Features of using the cascade diagram of health changes

The use of the cascade diagram of health changes is fully consistent with the concept of 4P-medicine; it ensures:

- prediction and prevention of diseases due to implementation of health risk monitoring and the possibility of risk management through preliminary risk minimization (the second cascade of the diagram) and minimization of the risk factor effects (the third cascade of the diagram);

- healthcare personalization due to the possibility of individual monitoring of health changes;

- participative nature of healthcare due to the possibility of ensuring the patient’s direct involvement in management of health changes through informing about the health risk and ways (methods, technologies) to minimize it.

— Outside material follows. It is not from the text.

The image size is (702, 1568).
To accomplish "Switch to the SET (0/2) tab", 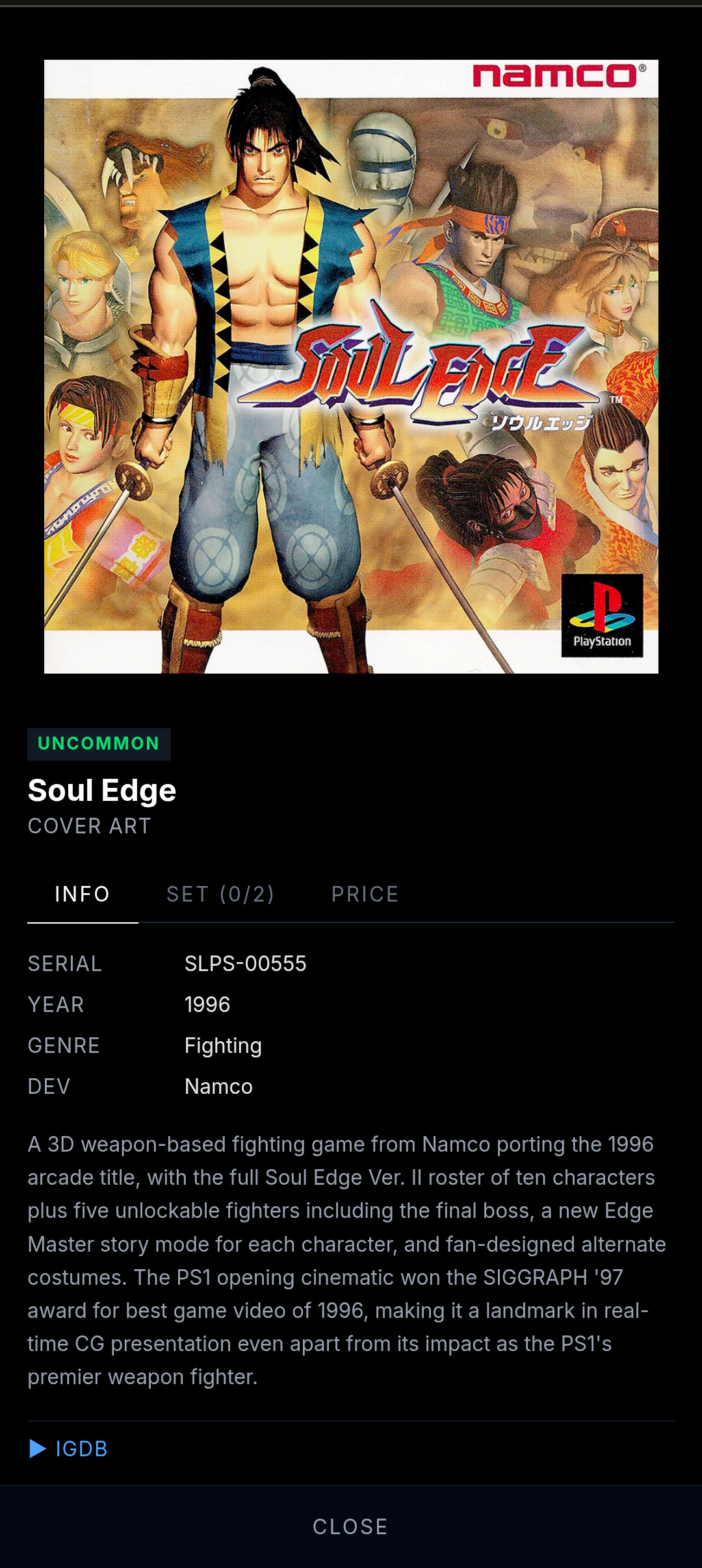I will (220, 894).
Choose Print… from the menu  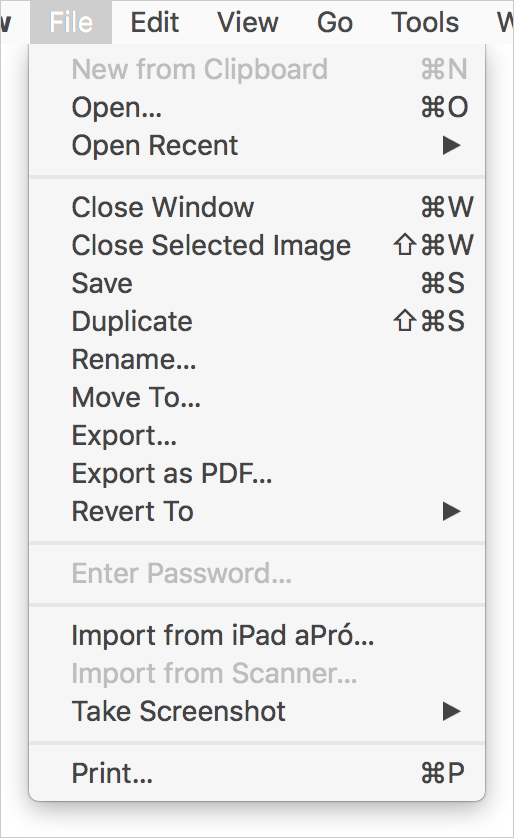pyautogui.click(x=257, y=773)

The use of the cascade diagram of health changes is fully consistent with the data-driven management principle; it makes allows one to:

- implement continuous monitoring of health risk in representatives of all social and professional groups based on combining the results of health monitoring at the individual and population levels;

- ensure the a priori high potential efficacy of the implementation of health preservation and maintenance measures due to the possibility to calculate the doses of risk factors and health risk by “connecting”, “disconnecting”, and changing the characteristics of the second and third diagram cascade blocks.

CONCLUSION

The study has shown the feasibility of using the cascade diagram of occupational health changes to solve the problems of health risk monitoring during implementation of the digital platform for human health shaping, maintenance, and preservation. For that it is necessary to expand the range of the health risk minimization cascade and risk factor effect minimization cascade blocks in order to consider all the health risk minimization potentialities, as well as to develop methodological support of the risk factor dose and health risk calculation in order to cover the larger number of social and professional population groups.